[Stored items]

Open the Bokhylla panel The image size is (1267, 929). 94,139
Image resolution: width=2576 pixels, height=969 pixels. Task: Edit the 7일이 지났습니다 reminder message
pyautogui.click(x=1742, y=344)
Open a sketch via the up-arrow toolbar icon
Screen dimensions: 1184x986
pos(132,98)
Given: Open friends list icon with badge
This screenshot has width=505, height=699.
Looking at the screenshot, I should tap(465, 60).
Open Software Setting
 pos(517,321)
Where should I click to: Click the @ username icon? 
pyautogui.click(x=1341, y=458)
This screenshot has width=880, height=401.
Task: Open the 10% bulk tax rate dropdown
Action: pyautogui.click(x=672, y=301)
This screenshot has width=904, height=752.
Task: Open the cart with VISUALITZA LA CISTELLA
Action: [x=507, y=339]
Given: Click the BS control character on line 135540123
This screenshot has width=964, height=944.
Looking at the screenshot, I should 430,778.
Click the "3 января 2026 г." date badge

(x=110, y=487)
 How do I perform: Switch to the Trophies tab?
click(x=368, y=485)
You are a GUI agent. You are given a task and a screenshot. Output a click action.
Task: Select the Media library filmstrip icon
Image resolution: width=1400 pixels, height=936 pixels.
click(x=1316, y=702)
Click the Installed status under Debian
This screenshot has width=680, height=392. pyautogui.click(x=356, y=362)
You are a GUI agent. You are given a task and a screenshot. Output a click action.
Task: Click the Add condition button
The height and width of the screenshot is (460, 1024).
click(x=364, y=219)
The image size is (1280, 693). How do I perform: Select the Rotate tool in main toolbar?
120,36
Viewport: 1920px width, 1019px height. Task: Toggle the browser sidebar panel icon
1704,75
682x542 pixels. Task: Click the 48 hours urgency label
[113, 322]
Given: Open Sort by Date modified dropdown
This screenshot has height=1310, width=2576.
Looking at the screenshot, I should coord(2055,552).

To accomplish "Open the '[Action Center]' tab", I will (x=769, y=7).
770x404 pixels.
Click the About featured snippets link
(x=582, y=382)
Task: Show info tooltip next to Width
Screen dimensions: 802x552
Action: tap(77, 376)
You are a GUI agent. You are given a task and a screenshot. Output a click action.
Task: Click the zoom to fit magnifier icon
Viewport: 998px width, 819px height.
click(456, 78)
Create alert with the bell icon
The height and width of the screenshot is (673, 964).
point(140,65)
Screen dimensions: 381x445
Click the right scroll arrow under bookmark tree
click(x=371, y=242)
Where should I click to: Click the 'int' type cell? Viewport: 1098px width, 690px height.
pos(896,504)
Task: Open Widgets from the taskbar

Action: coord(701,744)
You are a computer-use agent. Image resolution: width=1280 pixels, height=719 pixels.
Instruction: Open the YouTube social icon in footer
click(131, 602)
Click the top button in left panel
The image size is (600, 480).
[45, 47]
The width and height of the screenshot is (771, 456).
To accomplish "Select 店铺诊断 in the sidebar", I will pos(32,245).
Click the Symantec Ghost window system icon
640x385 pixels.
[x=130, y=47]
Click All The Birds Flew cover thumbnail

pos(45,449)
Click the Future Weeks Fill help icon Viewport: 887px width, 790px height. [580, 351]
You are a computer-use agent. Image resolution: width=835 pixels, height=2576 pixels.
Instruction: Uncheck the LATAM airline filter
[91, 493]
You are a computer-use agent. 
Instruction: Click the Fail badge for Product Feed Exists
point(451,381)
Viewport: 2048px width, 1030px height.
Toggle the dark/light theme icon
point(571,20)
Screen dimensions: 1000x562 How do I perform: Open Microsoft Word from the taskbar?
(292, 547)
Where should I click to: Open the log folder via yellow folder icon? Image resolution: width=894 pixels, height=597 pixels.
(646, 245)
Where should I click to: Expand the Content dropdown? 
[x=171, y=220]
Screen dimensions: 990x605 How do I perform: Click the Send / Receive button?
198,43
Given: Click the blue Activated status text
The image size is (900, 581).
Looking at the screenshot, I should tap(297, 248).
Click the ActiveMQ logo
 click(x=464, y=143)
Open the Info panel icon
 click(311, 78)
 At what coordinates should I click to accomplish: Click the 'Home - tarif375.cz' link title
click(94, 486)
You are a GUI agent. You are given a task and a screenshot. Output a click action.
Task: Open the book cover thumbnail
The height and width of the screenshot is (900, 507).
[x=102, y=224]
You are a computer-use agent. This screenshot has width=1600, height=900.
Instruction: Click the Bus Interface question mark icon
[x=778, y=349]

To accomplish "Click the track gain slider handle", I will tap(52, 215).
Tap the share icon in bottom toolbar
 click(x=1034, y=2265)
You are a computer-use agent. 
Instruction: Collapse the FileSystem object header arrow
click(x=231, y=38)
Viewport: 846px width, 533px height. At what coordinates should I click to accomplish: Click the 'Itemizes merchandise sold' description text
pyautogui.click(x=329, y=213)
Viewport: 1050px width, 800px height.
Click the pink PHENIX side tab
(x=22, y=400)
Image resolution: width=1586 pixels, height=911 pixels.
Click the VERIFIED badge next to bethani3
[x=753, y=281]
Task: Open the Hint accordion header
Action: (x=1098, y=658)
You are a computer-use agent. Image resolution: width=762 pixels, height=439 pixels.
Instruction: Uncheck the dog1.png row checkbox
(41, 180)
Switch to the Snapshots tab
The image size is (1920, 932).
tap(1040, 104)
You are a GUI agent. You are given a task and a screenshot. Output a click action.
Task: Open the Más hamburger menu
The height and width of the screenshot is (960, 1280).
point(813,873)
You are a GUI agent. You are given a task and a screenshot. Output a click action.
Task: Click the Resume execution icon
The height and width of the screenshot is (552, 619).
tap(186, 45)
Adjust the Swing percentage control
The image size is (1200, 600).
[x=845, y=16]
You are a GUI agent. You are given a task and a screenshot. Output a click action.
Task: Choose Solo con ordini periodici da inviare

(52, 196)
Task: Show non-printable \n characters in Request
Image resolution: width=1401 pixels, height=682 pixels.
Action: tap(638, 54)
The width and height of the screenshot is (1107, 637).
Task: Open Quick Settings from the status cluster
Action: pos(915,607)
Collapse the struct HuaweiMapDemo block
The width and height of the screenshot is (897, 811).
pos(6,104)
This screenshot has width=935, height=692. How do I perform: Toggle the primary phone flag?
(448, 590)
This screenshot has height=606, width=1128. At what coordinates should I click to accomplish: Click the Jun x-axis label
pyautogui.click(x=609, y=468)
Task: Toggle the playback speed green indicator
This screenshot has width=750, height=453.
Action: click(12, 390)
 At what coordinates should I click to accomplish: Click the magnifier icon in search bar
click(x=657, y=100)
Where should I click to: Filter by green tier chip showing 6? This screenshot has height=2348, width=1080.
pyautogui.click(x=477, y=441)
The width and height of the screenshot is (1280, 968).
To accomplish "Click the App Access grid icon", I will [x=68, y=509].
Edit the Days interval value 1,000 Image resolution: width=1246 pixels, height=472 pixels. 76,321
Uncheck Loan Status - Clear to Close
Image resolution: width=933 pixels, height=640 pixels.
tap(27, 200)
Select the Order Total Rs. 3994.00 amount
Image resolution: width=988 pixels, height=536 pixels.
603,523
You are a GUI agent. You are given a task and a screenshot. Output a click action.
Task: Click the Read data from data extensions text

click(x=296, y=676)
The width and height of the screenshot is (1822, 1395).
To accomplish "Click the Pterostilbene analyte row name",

(Task prompt)
Set down exactly the lines of the data above, beginning with the line that has "Viewport: 1050px width, 800px height." and ending with the line that has "Switch to the Snapshots tab", and no others.

(Written response)
Viewport: 1050px width, 800px height.
Click the pink PHENIX side tab
(x=22, y=400)
Image resolution: width=1586 pixels, height=911 pixels.
Click the VERIFIED badge next to bethani3
[x=753, y=281]
Task: Open the Hint accordion header
Action: (x=1098, y=658)
You are a computer-use agent. Image resolution: width=762 pixels, height=439 pixels.
Instruction: Uncheck the dog1.png row checkbox
(41, 180)
Switch to the Snapshots tab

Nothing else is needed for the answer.